[Collected data entries]
--- START ---
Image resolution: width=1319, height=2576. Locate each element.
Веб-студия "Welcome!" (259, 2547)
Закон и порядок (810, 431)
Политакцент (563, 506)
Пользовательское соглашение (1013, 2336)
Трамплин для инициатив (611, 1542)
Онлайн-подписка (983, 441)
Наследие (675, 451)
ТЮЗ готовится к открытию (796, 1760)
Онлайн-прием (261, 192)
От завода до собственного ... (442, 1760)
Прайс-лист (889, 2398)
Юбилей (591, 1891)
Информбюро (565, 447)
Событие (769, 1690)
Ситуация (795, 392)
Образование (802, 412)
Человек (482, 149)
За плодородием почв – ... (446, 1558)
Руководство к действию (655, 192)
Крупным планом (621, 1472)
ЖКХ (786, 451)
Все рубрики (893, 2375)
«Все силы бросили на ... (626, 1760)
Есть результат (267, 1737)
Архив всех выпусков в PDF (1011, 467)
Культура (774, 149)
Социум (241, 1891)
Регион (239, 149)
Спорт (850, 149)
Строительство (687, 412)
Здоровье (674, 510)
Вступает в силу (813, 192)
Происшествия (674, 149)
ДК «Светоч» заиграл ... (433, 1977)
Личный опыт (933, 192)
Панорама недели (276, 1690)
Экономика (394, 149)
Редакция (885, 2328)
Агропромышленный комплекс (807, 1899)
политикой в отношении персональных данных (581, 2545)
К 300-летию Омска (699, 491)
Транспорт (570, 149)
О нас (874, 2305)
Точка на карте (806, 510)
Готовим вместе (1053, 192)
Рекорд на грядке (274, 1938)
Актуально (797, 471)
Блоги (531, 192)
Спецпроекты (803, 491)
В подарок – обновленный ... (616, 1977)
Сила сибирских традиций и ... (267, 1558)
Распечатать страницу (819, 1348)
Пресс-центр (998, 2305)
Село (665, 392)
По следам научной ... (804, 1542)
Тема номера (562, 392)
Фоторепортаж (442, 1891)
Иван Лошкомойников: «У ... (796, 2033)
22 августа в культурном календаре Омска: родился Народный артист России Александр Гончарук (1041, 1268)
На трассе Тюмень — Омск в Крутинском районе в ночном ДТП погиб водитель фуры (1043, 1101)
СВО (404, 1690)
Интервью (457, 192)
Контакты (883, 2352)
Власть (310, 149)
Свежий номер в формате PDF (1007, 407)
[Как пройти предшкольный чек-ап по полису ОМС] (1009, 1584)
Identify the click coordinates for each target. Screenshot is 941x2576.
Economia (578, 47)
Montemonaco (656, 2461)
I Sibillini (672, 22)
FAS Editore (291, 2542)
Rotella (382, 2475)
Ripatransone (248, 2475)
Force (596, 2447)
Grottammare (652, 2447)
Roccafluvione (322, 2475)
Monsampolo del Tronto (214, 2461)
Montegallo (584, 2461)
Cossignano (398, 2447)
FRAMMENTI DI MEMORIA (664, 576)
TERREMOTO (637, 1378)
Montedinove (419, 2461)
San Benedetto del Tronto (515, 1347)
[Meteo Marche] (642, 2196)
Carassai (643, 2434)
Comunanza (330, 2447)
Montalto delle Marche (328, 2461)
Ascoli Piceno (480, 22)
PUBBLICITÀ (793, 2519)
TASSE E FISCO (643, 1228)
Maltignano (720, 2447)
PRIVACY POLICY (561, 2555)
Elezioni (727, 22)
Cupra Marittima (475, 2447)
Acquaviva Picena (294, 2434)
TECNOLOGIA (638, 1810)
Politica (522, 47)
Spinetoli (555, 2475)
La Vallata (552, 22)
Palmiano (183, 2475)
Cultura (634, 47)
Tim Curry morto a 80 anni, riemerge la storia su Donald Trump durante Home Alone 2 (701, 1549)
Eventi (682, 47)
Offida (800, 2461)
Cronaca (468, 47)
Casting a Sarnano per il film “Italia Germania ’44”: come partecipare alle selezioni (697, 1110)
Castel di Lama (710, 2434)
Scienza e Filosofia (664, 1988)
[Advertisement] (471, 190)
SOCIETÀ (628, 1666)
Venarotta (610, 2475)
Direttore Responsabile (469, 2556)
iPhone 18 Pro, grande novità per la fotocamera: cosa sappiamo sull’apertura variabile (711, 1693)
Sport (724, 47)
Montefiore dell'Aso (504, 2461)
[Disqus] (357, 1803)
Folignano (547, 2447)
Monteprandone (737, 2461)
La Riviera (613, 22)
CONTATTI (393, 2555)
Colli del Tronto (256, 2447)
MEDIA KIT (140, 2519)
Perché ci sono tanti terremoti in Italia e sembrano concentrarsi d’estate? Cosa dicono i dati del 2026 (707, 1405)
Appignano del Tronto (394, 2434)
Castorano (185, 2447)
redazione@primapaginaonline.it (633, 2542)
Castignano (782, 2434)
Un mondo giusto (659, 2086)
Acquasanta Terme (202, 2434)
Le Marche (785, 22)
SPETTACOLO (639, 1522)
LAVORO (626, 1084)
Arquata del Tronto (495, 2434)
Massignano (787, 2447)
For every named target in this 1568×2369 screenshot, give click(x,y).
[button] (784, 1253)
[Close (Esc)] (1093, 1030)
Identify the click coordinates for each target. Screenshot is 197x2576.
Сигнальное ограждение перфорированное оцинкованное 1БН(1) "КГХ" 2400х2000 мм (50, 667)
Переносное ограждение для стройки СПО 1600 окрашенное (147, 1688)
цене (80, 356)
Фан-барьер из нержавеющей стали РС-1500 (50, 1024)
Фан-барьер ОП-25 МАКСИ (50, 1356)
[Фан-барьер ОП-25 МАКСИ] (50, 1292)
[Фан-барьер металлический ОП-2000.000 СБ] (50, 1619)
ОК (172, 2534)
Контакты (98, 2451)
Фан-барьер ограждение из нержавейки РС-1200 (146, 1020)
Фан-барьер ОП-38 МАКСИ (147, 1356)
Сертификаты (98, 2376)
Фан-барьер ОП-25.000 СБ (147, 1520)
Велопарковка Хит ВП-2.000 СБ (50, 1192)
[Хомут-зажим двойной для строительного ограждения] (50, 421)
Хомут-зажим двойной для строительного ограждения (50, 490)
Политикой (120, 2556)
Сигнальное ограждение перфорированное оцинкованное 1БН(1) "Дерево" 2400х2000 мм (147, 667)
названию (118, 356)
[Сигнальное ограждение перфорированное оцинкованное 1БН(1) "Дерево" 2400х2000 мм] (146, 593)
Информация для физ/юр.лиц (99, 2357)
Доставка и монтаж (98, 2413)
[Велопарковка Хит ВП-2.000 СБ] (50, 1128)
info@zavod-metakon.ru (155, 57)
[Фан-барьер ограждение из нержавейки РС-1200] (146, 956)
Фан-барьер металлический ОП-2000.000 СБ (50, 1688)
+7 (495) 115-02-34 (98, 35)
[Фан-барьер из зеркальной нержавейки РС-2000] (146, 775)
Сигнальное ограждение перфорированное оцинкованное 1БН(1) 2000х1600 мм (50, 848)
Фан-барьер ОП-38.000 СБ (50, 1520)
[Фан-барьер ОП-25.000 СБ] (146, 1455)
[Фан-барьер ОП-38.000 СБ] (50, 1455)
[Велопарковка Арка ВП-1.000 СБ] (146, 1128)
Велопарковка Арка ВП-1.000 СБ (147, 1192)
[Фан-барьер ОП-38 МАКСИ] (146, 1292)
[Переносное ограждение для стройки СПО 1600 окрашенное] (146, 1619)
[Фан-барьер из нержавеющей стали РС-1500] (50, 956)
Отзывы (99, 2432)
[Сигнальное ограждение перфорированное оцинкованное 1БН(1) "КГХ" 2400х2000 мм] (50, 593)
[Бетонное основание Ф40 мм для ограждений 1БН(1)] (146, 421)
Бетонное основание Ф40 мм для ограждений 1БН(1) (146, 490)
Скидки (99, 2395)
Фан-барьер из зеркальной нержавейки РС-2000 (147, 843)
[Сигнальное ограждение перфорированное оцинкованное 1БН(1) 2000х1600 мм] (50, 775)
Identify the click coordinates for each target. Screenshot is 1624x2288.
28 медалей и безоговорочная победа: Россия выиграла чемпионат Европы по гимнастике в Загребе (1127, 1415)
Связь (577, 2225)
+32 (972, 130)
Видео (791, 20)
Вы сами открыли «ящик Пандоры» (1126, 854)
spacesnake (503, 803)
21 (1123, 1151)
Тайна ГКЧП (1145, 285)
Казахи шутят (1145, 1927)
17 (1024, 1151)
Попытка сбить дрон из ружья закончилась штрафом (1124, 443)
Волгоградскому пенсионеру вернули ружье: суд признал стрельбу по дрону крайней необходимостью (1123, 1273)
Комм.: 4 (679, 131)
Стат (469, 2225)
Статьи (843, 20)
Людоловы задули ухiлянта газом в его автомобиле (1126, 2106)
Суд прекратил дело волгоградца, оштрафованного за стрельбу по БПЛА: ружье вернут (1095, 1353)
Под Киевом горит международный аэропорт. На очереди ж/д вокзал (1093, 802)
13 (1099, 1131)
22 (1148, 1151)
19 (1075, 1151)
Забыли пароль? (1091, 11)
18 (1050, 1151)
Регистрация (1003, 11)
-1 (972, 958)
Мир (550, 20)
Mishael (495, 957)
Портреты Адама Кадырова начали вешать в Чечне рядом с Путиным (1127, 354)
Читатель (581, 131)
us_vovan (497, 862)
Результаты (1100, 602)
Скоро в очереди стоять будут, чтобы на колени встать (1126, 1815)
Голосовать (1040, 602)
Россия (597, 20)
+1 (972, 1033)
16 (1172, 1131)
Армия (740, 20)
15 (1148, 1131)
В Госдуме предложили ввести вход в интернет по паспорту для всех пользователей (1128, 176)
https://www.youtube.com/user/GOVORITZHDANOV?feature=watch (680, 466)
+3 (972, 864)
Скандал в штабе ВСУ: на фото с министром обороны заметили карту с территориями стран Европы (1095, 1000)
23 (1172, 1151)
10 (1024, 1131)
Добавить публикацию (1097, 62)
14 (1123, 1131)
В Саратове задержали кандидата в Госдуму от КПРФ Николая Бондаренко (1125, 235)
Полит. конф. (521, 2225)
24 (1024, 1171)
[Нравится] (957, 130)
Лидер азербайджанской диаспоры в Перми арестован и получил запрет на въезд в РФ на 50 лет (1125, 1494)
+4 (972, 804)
--- END ---
**Goal of the exercise:**
Going back over the entries above, copy word for word every line from the one that has "Хомут-зажим двойной для строительного ограждения (50, 490)" on through the one that has "[Велопарковка Хит ВП-2.000 СБ] (50, 1128)".

**Output:**
Хомут-зажим двойной для строительного ограждения (50, 490)
Политикой (120, 2556)
Сигнальное ограждение перфорированное оцинкованное 1БН(1) "Дерево" 2400х2000 мм (147, 667)
названию (118, 356)
[Сигнальное ограждение перфорированное оцинкованное 1БН(1) "Дерево" 2400х2000 мм] (146, 593)
Информация для физ/юр.лиц (99, 2357)
Доставка и монтаж (98, 2413)
[Велопарковка Хит ВП-2.000 СБ] (50, 1128)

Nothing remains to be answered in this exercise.